Walk­ing through streets of Itae­won in 1968

The Korea Times - - FOREIGN COMMUNITY - By Martin Li­mon Martin Li­mon is a full-time writer who re­tired from the army with 20 years of mil­i­tary ser­vice, 10 of which he spent in Korea. The lat­est of his nov­els is “GI Con­fi­den­tial.” Visit Soho Press for more in­for­ma­tion.

In 1968, leav­ing Yongsan Gar­ri­son and head­ing to­ward Itae­won, meant walk­ing on a road GIs called the Main Sup­ply Route. One would im­me­di­ately meet a group of boys shout­ing “Ten Won! Ten Won!” If you didn’t hand them a coin they’d soon lose in­ter­est and move on to the next GI.

At the first road cross­ing stood the Coul­ter Statue, a stone ed­i­fice of a U.S. gen­eral who’d served dur­ing the 1950-53 Korean War and had ap­par­ently greatly im­pressed Pres­i­dent Syn­g­man Rhee. Traf­fic was mild dur­ing the day and al­most non-ex­is­tent at night. That would change a few years later when Nam­san Tun­nel 3 was opened. The Coul­ter Statue was taken down to make way for a traf­fic con­trol sys­tem.

In those pre-eco­nomic boom days, the stroll to­ward Itae­won would not take you through a shop­ping area. Only an open-fronted fruit stand where — with hand ges­tures and prof­fered coins — one could pur­chase a banana or a pear.

At night, wooden shacks with dirt floors and pot-bel­lied space heaters sold mak­ge­olli and snacks. The Hamil­ton Ho­tel did not yet stand.

In those days (if mem­ory serves) there were only six night­clubs in Itae­won: U.N. Club, Seven Club, King Club, Grand Old Opry Club, Dou­ble Oh Seven Club and one more at the top of the hill be­yond the Grand Old Opry, the name of which I can’t re­mem­ber.

How­ever, in the 1970s that club was pur­chased by two men who’d met while fight­ing in Viet­nam: Sam Yu and Rich Shar­land.

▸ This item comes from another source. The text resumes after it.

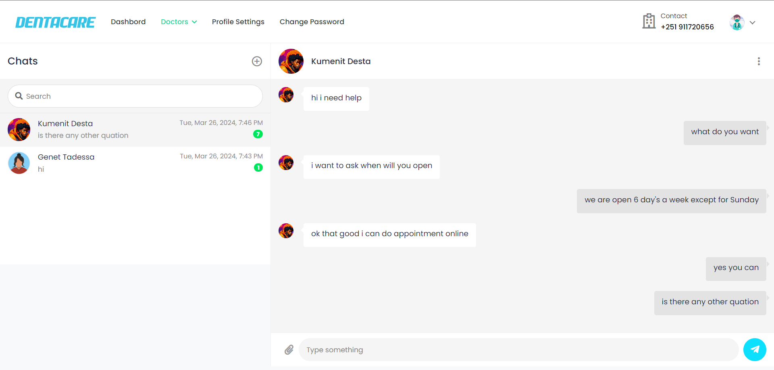The height and width of the screenshot is (370, 774).
Task: Click the Type something message input
Action: [518, 350]
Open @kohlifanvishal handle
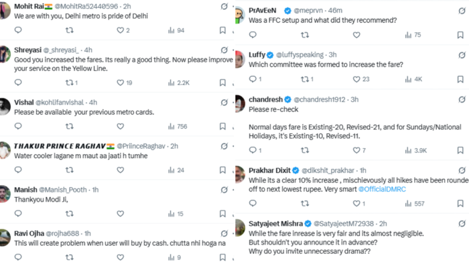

They re­mod­eled it, threw in a few bales of hay, hired some ex­tremely tal­ented Korean mu­si­cians and trans­formed it into the leg­endary coun­try-west­ern honky-tonk known as Sam’s Club.

As I ap­proached the U.N. Club, the door swung open and a young boy bowed and said, “Oso os­eiyo,” or please come in. In­side it was cozy and staffed by a male bar­tender in white shirt and bowtie and about a dozen at­trac­tive cock­tail wait­resses, all wear­ing the same smock-like out­fit. The cus­tomers were Amer­i­can GIs, no one else. Hang­ing be­side the bar was an of­fi­cial-look­ing plaque with the em­blem of the Korean Tourist As­so­ci­a­tion. Only “tourists” were al­lowed into the bars and night­clubs of Itae­won. And since at the time tourism in South Korea was al­most non-ex­is­tent, the only “tourists” were Amer­i­can sol­diers.

I paid 90 won for a brown bot­tle of OB Beer. The ex­change rate at that time was about 300 won for one U.S. dol­lar, so about 30 cents. It was a 12 ounce bot­tle, the type served in the des­ig­nated “tourist” es­tab­lish­ments. Else­where, beer was served in liter bot­tles since, I sup­pose, only for­eign­ers are crazy enough to drink alone.

I found out how se­ri­ously the Kore­ans took the “tourists only” rule once when two Korean busi­ness­men in suits pa­raded into the King Club. The GIs paid them no mind but the Korean floor man­ager ap­proached them and even though I couldn’t un­der­stand what was said it was clear he was telling them to leave.

The busi­ness­men protested. Fis­ticuffs broke out and with the aid of some of the other male staff, the of­fend­ing in­ter­lop­ers were pushed back out through the dou­ble swing­ing doors. As weird as it sounds to­day, in those days Kore­ans weren’t al­lowed into cer­tain es­tab­lish­ments in their own coun­try. I be­lieve the Park Chung-hee gov­ern­ment did this in the for­lorn hope of keep­ing in­ci­dents be­tween U.S. ser­vice­men and Korean civil­ians to a min­i­mum.